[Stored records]
▼

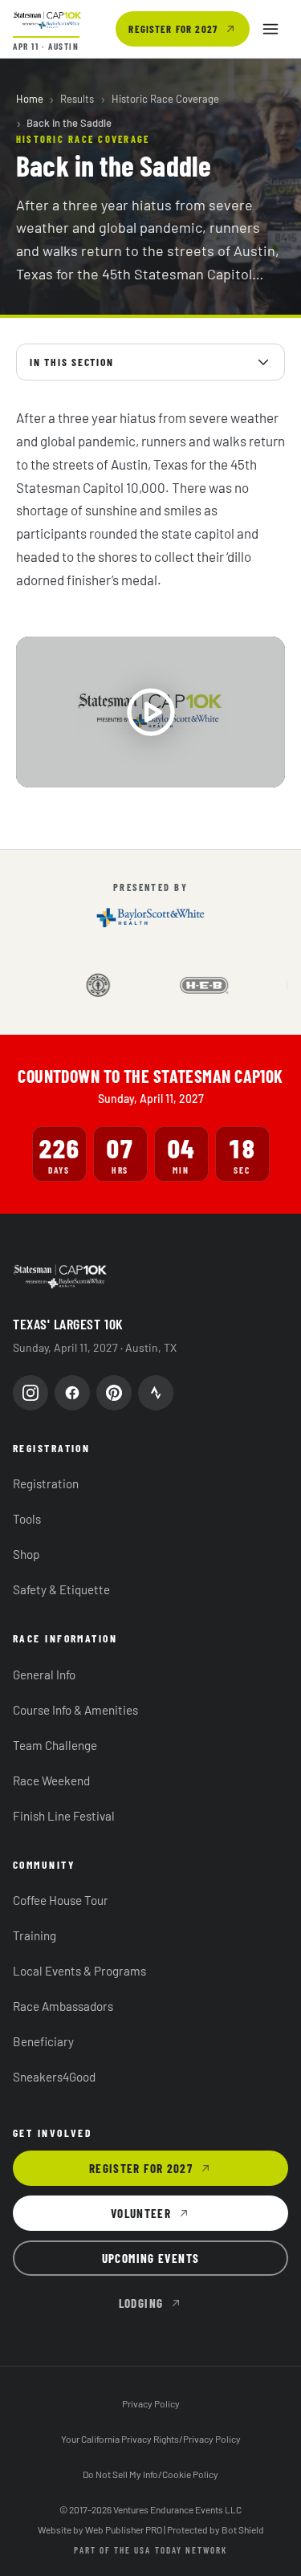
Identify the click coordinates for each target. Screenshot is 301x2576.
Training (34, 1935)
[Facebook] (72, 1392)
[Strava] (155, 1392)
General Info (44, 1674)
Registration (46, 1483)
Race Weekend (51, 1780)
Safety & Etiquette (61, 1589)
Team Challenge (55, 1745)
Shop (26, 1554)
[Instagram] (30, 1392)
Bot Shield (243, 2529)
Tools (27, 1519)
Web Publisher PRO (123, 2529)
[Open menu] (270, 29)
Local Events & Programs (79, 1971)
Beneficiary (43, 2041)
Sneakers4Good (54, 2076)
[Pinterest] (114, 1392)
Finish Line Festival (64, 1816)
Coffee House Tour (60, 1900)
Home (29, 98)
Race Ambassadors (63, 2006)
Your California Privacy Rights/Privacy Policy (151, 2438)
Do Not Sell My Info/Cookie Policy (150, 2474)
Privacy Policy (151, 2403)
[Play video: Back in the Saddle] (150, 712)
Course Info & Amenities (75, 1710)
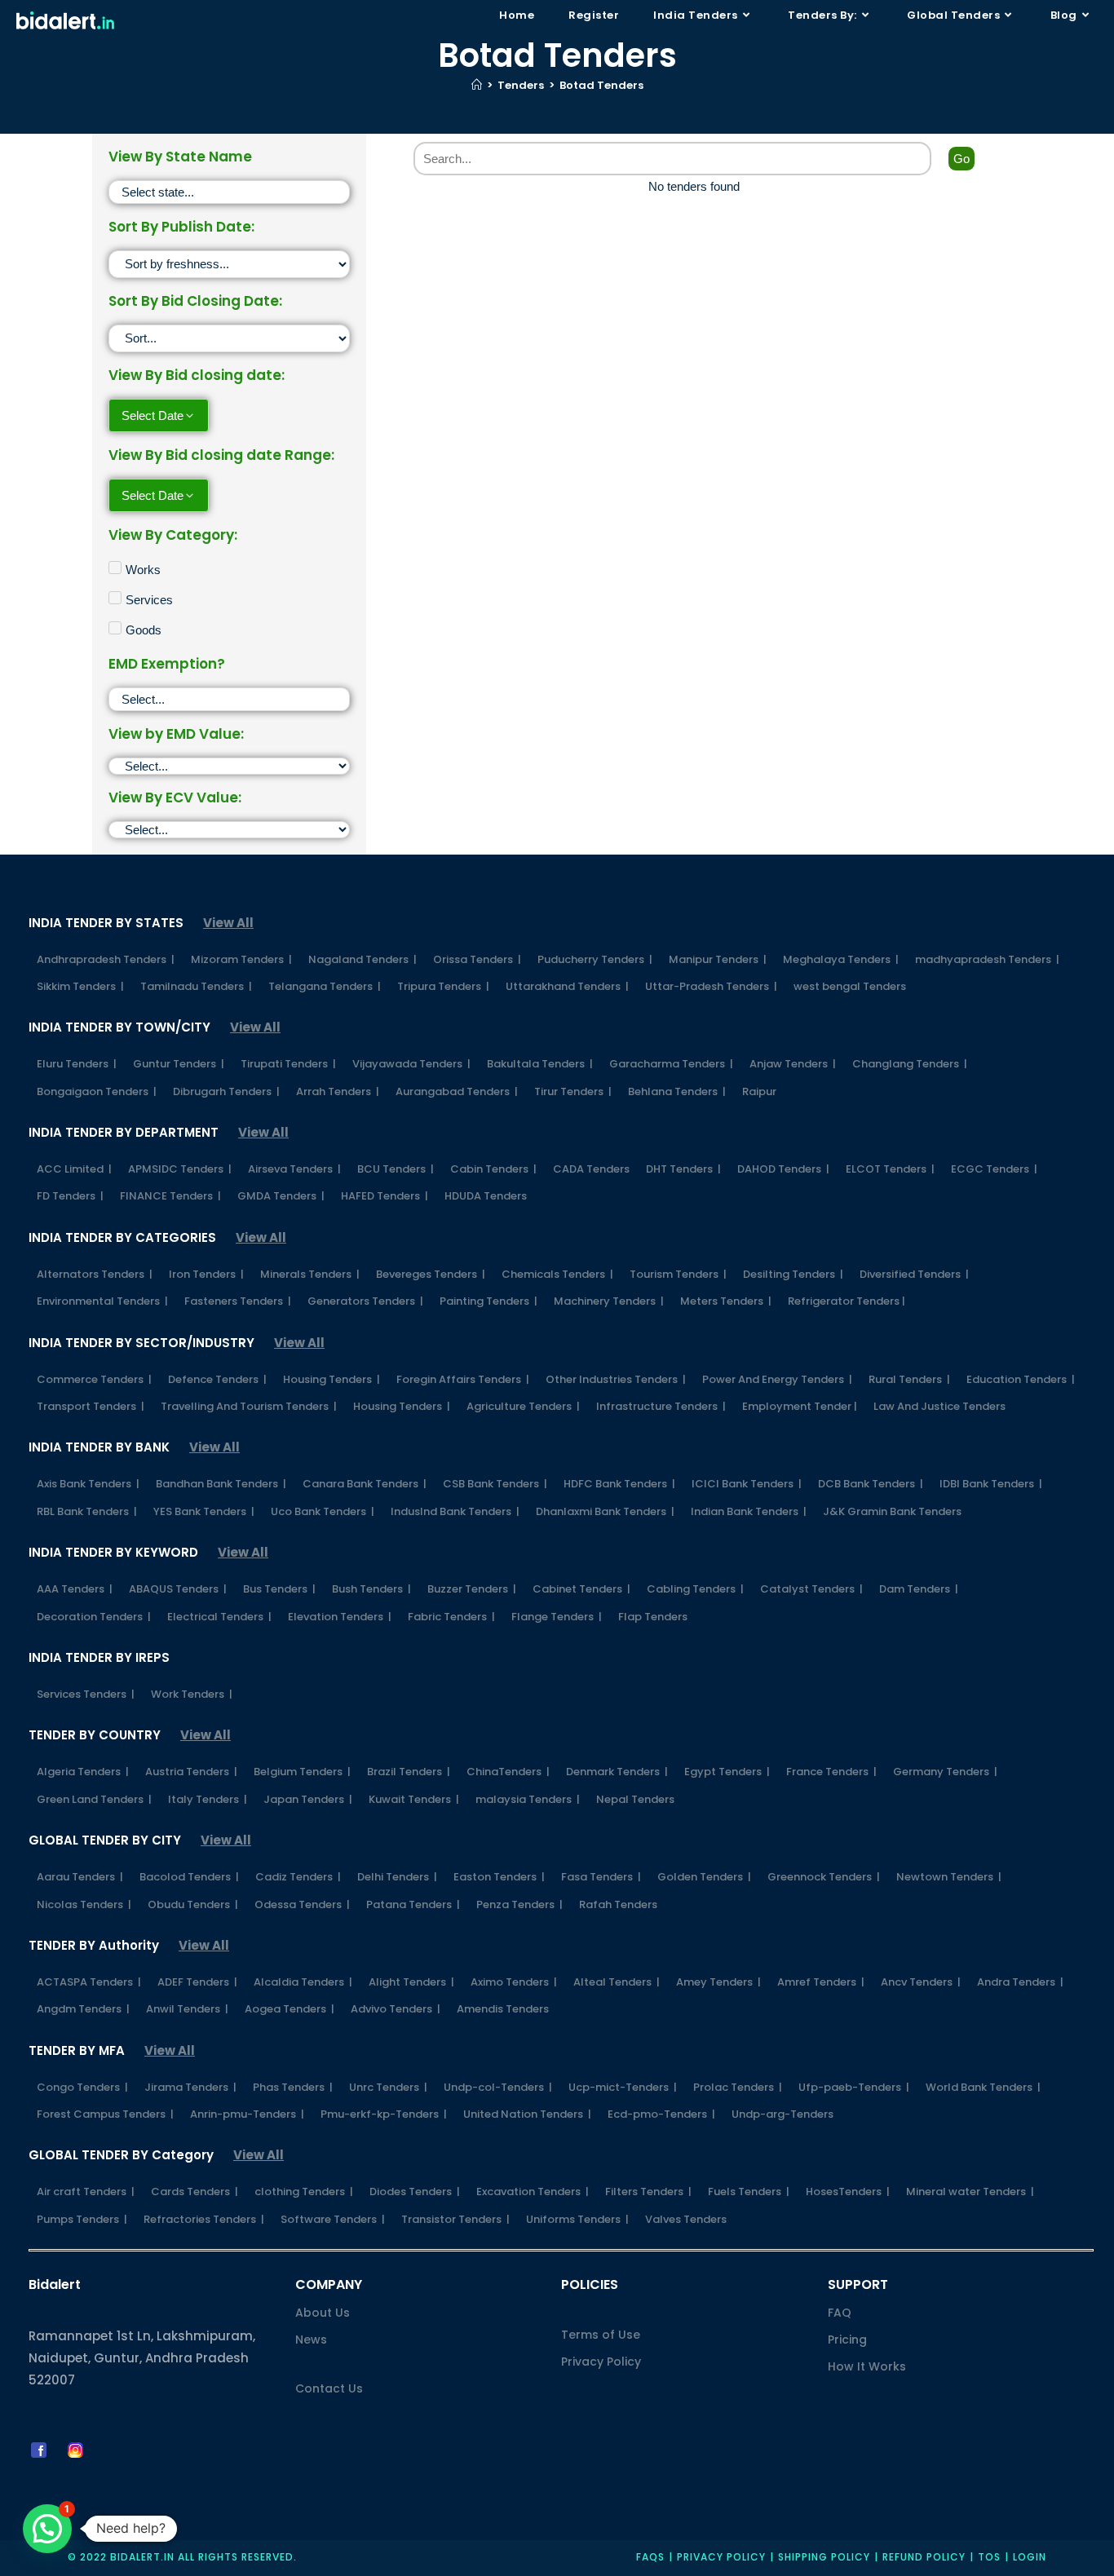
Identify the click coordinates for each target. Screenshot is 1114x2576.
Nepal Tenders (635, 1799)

▲
▼

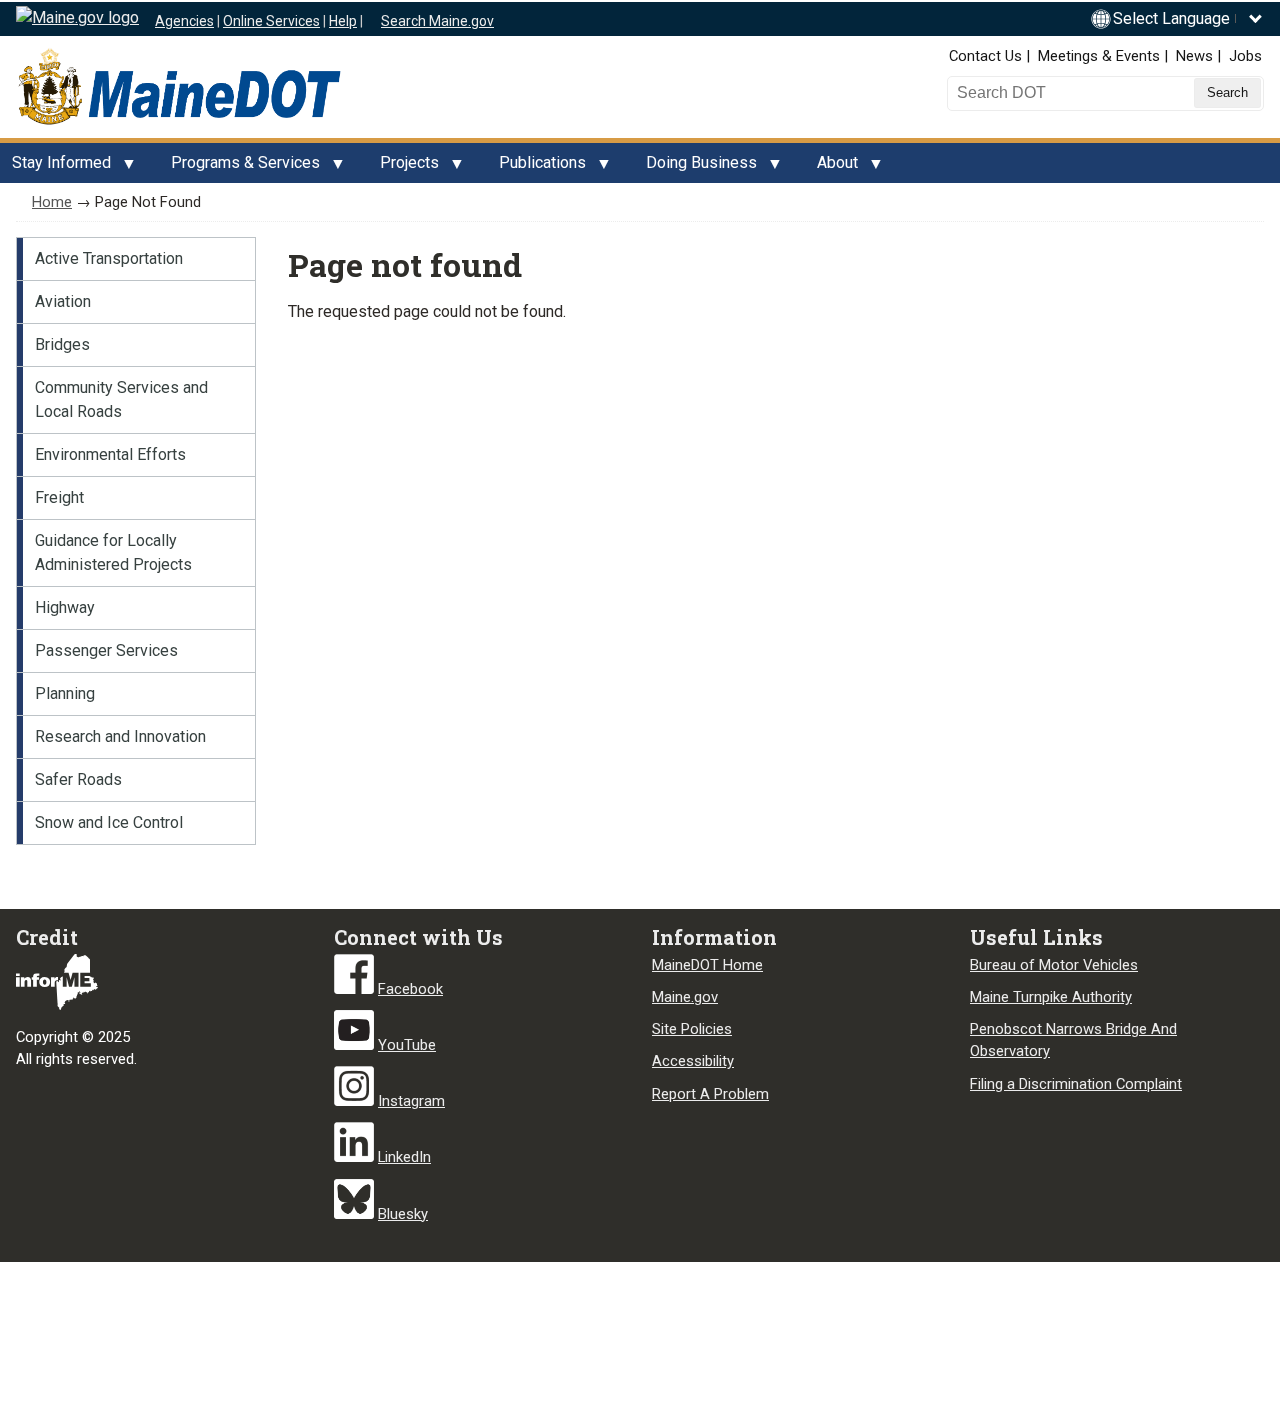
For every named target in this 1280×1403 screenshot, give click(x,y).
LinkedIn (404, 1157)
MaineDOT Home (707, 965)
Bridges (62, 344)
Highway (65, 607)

▲
▼

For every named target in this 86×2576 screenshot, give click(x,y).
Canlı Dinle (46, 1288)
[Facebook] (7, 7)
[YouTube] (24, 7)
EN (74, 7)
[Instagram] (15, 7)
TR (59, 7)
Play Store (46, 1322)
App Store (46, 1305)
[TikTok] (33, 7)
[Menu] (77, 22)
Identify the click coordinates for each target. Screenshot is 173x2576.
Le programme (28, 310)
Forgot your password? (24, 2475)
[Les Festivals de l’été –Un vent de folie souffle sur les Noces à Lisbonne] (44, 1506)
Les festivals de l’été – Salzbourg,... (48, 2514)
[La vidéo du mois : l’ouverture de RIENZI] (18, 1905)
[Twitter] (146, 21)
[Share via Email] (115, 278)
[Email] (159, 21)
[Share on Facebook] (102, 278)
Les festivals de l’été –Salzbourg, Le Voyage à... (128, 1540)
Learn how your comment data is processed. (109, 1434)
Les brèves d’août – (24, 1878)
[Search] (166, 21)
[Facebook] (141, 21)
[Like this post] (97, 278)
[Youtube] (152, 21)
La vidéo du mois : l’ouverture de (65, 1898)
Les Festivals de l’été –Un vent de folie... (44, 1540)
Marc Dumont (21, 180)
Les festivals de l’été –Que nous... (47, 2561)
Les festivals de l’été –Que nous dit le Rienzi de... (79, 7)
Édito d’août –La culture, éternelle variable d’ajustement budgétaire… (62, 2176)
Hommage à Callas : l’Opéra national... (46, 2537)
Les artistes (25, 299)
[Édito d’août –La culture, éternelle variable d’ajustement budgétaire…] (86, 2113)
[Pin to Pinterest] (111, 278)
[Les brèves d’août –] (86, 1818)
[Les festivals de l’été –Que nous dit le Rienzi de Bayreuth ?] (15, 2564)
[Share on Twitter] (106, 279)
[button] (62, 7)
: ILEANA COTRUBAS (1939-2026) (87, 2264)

▲

- _What you should do_
Of the lines above, retype only those from the line containing "[Search] (166, 21)" through the line containing "Les artistes (25, 299)", including both, exactly.

- _Task output_
[Search] (166, 21)
[Facebook] (141, 21)
[Like this post] (97, 278)
[Youtube] (152, 21)
La vidéo du mois : l’ouverture de (65, 1898)
Les Festivals de l’été –Un vent de folie... (44, 1540)
Marc Dumont (21, 180)
Les festivals de l’été –Que nous... (47, 2561)
Les festivals de l’été –Que nous dit le Rienzi de... (79, 7)
Édito d’août –La culture, éternelle variable d’ajustement budgétaire… (62, 2176)
Hommage à Callas : l’Opéra national... (46, 2537)
Les artistes (25, 299)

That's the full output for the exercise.